William Shields, Ph.D., professor of biology, State University of New York, Syracuse, has testified as an expert on DNA typing in more than 200 criminal trials including the Unabomber and the ongoing Green River, Wash., serial murder trial.
Ron Ostrowski, Ph.D., associate professor of genetics, University of North Carolina, Charlotte, and president of Professional Consulting Services, has run a sickle cell anemia blood testing lab and consulted in hundreds of cases including the World Trade Center bombing trial.
Sandy Zabel, Ph.D., professor of mathematics and statistics, Northwestern University, participated in the first blue ribbon panel called by the National Research Council to discuss DNA testing in 1993.

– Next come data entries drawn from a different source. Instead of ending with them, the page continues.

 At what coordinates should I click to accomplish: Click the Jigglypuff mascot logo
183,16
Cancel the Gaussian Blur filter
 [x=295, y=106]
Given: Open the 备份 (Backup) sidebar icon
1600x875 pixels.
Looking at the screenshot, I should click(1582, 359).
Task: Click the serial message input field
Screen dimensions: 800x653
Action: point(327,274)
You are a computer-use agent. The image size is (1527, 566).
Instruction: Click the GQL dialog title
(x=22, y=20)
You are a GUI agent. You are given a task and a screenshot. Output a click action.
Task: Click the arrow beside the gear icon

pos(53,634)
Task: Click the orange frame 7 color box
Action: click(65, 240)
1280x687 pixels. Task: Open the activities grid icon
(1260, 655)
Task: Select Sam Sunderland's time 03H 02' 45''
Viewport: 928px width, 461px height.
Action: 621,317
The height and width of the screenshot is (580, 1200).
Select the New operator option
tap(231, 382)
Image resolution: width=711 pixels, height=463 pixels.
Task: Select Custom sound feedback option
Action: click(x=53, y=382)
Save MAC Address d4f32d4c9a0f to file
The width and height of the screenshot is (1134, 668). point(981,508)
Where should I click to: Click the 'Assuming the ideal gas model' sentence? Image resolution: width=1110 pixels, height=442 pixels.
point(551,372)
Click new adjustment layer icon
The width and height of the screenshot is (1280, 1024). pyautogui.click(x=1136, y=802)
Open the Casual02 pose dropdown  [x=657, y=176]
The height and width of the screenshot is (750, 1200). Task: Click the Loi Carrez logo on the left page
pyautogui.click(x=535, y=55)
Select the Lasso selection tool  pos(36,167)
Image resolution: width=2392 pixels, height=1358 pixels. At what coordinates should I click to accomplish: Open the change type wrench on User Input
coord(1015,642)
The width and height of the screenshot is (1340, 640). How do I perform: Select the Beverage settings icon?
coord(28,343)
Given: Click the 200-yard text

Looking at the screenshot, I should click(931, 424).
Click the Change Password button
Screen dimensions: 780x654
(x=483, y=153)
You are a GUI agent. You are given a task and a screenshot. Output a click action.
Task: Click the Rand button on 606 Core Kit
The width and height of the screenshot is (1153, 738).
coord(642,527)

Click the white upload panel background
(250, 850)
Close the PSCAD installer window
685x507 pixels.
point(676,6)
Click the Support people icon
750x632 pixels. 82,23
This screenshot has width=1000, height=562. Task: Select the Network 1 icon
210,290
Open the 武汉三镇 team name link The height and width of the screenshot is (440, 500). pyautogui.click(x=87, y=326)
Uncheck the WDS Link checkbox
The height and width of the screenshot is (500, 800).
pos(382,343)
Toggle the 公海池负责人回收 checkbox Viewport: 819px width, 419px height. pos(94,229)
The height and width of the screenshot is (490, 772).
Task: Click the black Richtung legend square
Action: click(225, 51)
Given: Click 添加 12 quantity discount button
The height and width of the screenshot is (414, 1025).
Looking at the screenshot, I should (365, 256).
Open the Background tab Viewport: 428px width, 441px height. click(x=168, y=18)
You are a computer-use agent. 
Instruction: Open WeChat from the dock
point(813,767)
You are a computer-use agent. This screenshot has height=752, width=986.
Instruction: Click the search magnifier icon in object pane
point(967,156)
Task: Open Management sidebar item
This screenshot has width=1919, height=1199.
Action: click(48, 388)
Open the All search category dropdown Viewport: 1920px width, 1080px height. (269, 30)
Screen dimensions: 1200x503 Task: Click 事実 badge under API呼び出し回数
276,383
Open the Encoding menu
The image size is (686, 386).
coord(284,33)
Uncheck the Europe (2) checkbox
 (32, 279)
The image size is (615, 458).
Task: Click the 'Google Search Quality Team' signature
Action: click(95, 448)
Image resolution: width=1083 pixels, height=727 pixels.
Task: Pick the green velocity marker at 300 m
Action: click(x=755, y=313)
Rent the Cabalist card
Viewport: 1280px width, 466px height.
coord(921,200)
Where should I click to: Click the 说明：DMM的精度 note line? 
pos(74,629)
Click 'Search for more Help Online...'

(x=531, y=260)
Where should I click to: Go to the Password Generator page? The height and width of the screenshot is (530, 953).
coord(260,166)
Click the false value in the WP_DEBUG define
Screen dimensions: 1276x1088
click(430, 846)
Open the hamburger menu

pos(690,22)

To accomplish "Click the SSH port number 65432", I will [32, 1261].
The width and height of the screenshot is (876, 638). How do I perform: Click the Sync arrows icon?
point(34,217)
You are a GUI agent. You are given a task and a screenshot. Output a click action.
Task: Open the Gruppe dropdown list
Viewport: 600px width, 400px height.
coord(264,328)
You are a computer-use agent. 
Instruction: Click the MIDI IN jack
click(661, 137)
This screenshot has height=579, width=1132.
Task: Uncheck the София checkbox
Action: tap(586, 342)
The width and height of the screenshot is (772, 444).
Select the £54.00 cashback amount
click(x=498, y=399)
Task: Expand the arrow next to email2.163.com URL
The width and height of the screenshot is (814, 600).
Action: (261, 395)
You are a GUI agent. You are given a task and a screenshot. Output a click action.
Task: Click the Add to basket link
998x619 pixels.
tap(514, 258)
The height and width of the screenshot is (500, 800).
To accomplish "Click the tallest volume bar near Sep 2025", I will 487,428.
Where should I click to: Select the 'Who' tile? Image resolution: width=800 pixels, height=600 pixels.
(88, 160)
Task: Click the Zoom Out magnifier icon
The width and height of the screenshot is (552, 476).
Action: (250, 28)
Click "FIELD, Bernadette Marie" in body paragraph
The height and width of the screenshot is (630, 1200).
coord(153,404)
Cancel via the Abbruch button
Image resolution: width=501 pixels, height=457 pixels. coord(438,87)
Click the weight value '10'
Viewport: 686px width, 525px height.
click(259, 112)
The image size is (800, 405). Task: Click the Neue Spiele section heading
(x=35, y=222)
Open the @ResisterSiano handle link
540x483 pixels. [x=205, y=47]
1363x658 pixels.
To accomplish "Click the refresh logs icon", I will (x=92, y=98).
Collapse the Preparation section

Dr. Larry Mueller, Ph.D., professor of ecology & evolutionary biology, Department of Ecology & Evolutionary Biology, University of California, Irvine, has testified in nearly 500 criminal cases, usually on issues pertaining to chances of coincidental matches.
David Lynch, J.D., assistant public defender in Sacramento, Calif., has litigated some of the most prominent cases involving DNA evidence in northern Calif.
William Thompson, J.D., Ph.D., professor in the Department of Criminology, Law and Society, University of California, Irvine, and a member of the California Bar, was one of the key DNA defense attorneys for O.J. Simpson and has been prominently featured in the media for his recent work on faulty convictions that resulted from faulty DNA testing by the Houston Police Department Crime Lab.
Jennifer Friedman, J.D., deputy public defender and forensic science coordinator, and founder and former head of the Los Angeles County Innocence Project.